I haven’t finished listening to it. As I write, she is only partway through the first leg of her life-changing journey – consuming all the pleasure of Italian food and sunshine – but already she has me so totally gripped with her total understanding of what it’s like to feel like life is running away without you, to be on anti-depressants when you worry they’ll kill your creativity, to feel stifled in a world where suddenly everyone is moving to the suburbs and having babies…
She writes about the time when she realises that, even in Italy, the old fears come back: “ They flank me – Depression on my left, loneliness on my right. They don’t need to show their badges. I know these guys very well. …then they frisk me. They empty my pockets of any joy I had been carrying there.

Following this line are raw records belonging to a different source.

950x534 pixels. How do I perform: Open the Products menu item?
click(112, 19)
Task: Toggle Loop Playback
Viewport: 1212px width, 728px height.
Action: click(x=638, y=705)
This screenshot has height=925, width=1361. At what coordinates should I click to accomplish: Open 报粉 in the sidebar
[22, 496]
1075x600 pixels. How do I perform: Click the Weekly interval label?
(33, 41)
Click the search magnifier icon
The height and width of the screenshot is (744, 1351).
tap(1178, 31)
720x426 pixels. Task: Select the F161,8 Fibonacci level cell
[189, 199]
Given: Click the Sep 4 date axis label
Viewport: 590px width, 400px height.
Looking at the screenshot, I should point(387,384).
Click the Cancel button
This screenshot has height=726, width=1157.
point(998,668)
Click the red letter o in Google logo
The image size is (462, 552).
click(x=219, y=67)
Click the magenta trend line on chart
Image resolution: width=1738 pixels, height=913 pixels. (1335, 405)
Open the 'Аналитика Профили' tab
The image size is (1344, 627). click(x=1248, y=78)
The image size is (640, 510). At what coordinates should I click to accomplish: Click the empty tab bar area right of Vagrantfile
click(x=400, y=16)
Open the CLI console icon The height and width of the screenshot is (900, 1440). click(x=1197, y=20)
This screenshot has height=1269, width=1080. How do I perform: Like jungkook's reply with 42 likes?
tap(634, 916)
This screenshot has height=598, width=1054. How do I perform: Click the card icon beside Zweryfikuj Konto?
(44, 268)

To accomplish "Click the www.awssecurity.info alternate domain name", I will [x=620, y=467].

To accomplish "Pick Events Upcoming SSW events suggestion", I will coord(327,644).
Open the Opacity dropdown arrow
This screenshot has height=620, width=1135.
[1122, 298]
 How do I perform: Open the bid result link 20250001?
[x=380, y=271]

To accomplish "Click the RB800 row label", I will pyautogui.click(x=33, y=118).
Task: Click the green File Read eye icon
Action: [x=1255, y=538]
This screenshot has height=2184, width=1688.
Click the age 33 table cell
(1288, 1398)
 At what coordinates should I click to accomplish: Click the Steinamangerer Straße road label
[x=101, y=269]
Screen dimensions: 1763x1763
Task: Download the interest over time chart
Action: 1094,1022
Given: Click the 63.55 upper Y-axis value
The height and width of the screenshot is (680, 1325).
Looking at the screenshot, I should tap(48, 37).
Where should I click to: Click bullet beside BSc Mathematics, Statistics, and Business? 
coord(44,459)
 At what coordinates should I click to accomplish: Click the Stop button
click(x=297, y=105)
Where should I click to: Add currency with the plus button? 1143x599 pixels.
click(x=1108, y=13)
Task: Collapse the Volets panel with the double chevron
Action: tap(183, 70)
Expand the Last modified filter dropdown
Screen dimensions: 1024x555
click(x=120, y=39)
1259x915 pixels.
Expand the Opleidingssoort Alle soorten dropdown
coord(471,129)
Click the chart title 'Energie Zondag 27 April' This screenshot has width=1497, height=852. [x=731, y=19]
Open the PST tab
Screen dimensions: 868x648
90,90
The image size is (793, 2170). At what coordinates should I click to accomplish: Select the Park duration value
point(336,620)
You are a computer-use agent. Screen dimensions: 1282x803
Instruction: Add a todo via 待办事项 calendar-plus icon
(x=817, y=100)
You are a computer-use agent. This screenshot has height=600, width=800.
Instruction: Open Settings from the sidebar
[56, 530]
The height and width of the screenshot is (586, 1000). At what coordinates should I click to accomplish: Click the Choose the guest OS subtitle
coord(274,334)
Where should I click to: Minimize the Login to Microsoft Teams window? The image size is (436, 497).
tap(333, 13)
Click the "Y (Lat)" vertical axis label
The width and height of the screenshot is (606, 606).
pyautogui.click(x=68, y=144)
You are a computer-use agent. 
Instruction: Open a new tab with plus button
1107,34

Depression even confiscates my identity; but he always does that”. And I know that feeling, and it’s as if I’ve found a friend who understands.
I hate that the book is a bestseller, when I want it to be mine and mine alone. I hate that they’ve made it into a film, which will no doubt rip it of all that’s good and leave only the story, which is secondary to the real action of this book. I hate that I like a book that so many people will claim has changed their lives. But there it is. It has.
Windsor is a sunny autumn afternoon of holidayness. Perhaps the last good weekend of the year. We meet at Clapham Junction and get the train to the Best Man’s new house. Out of London, it is quieter, it feels like a day trip to somewhere altogether different, though it only takes half an hour. I am ill, struck down with the usual October cold, but my super-strength pills and woolly hat keep me happy.
We stop at a pub by the river and wile away an afternoon drinking with friends and catching up. It is nice to have people who remember things for me. It is nice to have friends who remember a time when the Husband ate at Chicken Cottage every night – before he became an unbearable foodie.
Back at the Best Man’s new home, we are treated to a medley of curries. He’s a great cook, and a fantastic host, quietly orchestrating everything so that his guests don’t see just how difficult it must be to cook for 12 people in a tiny kitchen.
Conversations range from politics to weddings, stories of a recent French trip and arguments about manuscripts and nineties music.
Everyone is on fantastic form and the wine and beer flow freely.
The argument that the Husband is having with Transport for London, about whether it actually will reduce traffic at Bank station if you turn the escalator off and make people walk down it, continues.
A water experiment attempts to solve the problem once and for all. The Australian and the Husband – in agreement for once – are not impressed with the rest of them.
We all get the late train home. Some of us a little worse for wear, all of us happy and glad for a good day out of London.